→ **Instructions for the task**: Check every line below for the string "will", and copy the lines that contain it.

(Stored data entries)
▼

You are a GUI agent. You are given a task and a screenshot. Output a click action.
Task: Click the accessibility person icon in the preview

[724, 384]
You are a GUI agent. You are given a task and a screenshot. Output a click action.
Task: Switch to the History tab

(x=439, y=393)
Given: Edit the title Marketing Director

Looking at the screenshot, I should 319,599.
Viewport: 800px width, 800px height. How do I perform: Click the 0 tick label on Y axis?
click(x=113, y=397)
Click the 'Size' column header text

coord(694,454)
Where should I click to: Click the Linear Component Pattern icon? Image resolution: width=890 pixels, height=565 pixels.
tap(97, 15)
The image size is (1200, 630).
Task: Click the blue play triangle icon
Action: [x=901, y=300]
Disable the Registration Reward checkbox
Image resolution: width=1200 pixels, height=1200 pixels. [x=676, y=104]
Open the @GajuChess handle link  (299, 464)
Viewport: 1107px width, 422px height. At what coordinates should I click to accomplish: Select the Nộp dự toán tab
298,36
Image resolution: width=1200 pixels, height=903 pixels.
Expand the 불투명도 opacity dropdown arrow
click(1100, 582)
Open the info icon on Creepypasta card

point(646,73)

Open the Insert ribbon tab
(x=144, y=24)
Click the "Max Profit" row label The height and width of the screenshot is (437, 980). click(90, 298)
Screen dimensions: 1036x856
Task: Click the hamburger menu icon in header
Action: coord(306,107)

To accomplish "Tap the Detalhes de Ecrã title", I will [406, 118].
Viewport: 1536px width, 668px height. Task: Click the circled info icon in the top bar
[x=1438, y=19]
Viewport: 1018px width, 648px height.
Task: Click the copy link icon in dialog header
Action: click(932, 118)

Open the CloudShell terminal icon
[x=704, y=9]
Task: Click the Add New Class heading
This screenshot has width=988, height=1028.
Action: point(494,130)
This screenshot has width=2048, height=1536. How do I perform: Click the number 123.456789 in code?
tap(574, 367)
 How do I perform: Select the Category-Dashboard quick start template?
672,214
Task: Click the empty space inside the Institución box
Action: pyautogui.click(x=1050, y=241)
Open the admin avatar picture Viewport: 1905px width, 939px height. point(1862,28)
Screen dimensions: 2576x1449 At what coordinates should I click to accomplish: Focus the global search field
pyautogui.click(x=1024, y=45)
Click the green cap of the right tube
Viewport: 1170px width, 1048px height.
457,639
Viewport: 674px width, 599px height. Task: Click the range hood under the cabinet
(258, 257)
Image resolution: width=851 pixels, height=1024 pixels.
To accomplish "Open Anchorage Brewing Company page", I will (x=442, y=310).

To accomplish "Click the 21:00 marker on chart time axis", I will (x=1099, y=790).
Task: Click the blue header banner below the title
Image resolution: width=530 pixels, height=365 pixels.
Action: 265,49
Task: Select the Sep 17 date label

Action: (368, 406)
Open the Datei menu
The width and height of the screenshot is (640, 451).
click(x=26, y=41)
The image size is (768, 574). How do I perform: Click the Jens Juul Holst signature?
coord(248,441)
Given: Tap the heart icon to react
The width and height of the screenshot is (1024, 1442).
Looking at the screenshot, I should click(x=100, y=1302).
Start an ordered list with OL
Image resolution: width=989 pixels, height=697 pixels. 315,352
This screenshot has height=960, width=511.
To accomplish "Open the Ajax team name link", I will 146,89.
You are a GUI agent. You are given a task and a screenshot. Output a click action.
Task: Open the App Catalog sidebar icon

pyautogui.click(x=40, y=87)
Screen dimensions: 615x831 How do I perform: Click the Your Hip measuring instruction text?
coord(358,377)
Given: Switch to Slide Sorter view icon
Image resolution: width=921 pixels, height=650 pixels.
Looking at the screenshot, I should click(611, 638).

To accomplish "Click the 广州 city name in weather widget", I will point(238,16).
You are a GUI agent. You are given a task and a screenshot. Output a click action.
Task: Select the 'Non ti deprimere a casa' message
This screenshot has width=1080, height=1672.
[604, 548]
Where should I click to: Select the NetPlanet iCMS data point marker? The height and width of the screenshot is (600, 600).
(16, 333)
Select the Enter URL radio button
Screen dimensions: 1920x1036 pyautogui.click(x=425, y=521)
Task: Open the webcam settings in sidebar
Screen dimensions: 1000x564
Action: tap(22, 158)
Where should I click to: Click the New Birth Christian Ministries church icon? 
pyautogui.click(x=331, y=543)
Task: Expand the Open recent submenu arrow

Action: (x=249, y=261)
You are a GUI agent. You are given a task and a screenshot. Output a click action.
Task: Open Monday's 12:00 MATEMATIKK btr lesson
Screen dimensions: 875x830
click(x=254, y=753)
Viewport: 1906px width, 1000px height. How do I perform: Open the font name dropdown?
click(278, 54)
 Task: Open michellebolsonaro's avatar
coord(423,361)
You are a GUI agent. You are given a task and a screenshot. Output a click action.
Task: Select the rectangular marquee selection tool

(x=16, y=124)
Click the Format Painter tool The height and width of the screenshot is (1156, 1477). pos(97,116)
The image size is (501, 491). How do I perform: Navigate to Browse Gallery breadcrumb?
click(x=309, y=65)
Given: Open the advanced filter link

▲

→ **Task output**:
To accomplish "Tap the Detalhes de Ecrã title", I will [406, 118].
To accomplish "Open Anchorage Brewing Company page", I will (x=442, y=310).
To accomplish "Click the 21:00 marker on chart time axis", I will (x=1099, y=790).
To accomplish "Open the Ajax team name link", I will 146,89.
To accomplish "Click the 广州 city name in weather widget", I will point(238,16).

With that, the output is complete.